A Case of Neurodevelopmental Delay
| HOSP # | WARD | Neurodevelopmental clinic – Inkosi Albert Luthuli Hospital | |
| CONSULTANT | Prof. George van der Watt | DOB/AGE | 2y male |
Abnormal Result
Urine organic acid analysis was performed upon which a big peak was seen, representative of phenylpyruvate.
Presenting Complaint
The patient was a 2 year old male evaluated at a neurology clinic for neurodevelopmental delay.
History
The patient’s brother died at 3 or 4 years of age with similar neurodevelopmental delay.
Examination
Unfortunately this information was unavailable.
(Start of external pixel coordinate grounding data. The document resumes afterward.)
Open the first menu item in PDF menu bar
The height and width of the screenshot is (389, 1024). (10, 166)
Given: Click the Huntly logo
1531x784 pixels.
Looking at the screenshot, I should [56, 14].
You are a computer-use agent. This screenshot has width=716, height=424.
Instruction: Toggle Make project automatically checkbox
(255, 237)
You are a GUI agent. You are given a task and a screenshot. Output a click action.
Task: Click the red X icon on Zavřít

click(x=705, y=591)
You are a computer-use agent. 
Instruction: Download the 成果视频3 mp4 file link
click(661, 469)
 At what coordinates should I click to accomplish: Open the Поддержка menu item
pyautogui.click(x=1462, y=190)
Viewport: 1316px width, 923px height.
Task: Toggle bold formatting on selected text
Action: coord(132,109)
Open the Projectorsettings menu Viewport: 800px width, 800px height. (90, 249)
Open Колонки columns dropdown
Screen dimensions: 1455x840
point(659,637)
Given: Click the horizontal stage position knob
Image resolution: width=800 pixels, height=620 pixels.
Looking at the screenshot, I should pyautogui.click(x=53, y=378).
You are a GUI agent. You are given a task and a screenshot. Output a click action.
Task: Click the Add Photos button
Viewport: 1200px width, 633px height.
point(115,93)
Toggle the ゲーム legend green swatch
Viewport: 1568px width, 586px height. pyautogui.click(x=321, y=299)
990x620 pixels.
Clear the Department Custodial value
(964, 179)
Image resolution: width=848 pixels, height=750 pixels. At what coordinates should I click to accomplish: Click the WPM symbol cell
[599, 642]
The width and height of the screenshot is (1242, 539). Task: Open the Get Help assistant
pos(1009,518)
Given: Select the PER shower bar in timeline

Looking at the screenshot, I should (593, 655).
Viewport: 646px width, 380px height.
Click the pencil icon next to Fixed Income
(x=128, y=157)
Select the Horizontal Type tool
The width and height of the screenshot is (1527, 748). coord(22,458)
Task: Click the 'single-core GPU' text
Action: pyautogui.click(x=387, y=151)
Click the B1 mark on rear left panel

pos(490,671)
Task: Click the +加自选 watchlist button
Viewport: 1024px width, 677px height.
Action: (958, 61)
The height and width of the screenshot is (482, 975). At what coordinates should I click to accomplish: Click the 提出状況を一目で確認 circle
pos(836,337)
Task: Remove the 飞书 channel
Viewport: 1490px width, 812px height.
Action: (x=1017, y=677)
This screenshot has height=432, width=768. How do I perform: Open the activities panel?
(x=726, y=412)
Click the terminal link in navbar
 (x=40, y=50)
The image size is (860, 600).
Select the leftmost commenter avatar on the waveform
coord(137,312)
The clinician I got hold of at Inkosi Albert Luthuli hasn’t seen the patient himself.
Laboratory Investigations

Other Investigations
The urine amino acid analysis yielded a significantly raised phenylalanine: 672 umol/L (ref <67)
Final Diagnosis
This is a case of phenylketonuria
The diagnosis is also supported by a plasma phenylalanine of 672 umol/L (ref < 67).
Take Home Messages
Build-up of phenylalanine gets metabolised to phenylpyruvate (which is seen in urine at high levels).
Phenylalanine levels >600 umol/L in serum is highly indicative of phenylketonuria
Prof. George van der Watt
Biopterin cycling defects usually cause levels >125 umol/L.
This deficiency is 4-monooxygenase deficiency.
Management of PKU is with a phenylalanine restricted diet.